_ACTIVITY_
From the line containing "13 (190, 2519)" to the last line of the records, reproduce every line exactly and print nothing else.

Excerpts from a dataset
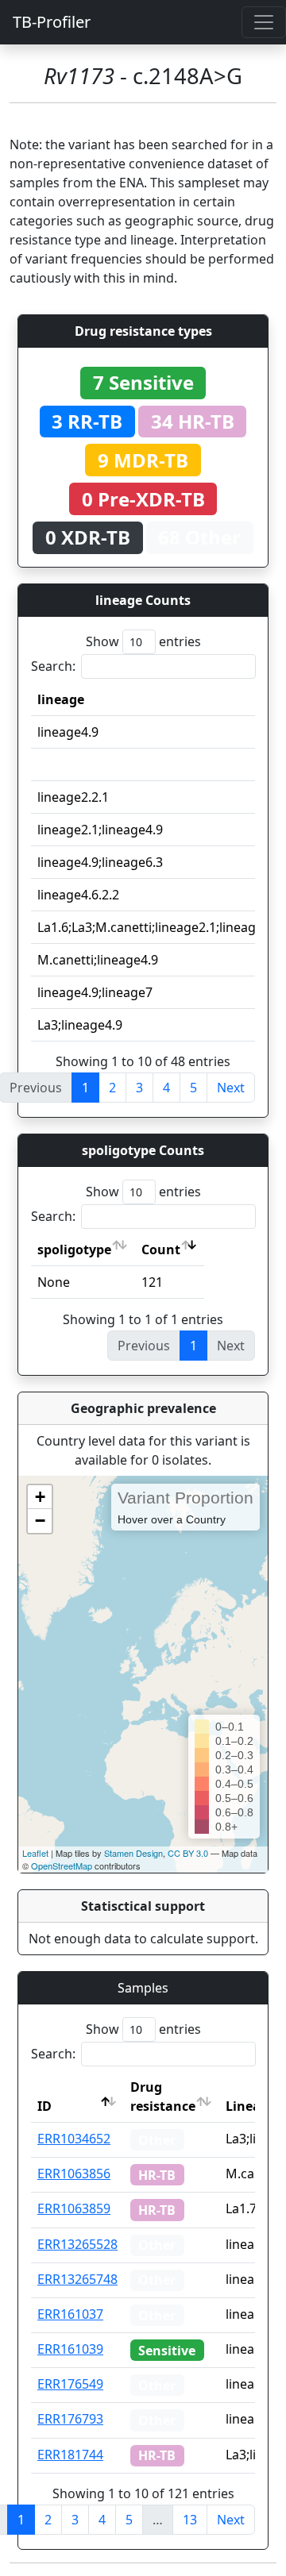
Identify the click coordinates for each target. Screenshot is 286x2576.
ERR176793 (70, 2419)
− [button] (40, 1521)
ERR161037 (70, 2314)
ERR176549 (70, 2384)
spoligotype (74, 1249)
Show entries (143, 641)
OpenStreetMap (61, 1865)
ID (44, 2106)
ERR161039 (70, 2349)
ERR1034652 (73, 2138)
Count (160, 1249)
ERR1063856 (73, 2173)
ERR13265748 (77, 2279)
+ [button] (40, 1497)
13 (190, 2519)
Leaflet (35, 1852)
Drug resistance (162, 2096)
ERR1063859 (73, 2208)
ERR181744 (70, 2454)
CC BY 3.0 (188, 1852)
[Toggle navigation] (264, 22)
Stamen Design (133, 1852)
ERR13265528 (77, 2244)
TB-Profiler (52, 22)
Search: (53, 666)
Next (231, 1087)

_COMPLETED EXERCISE_
13 (190, 2519)
Leaflet (35, 1852)
Drug resistance (162, 2096)
ERR1063859 (73, 2208)
ERR181744 (70, 2454)
CC BY 3.0 (188, 1852)
[Toggle navigation] (264, 22)
Stamen Design (133, 1852)
ERR13265528 (77, 2244)
TB-Profiler (52, 22)
Search: (53, 666)
Next (231, 1087)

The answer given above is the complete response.